### [YOUR TASK]
Please reproduce all of the entries exactly, without omitting any.

[Items listed in a dataset]
---

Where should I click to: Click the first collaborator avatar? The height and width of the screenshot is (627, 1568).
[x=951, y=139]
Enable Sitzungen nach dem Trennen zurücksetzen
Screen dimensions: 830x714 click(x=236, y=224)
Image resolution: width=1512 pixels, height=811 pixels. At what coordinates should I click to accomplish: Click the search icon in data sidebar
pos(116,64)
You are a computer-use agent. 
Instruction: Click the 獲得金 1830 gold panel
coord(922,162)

---

### [SOLUTION]
Where should I click to: Click the first collaborator avatar? The height and width of the screenshot is (627, 1568).
[x=951, y=139]
Enable Sitzungen nach dem Trennen zurücksetzen
Screen dimensions: 830x714 click(x=236, y=224)
Image resolution: width=1512 pixels, height=811 pixels. At what coordinates should I click to accomplish: Click the search icon in data sidebar
pos(116,64)
You are a computer-use agent. 
Instruction: Click the 獲得金 1830 gold panel
coord(922,162)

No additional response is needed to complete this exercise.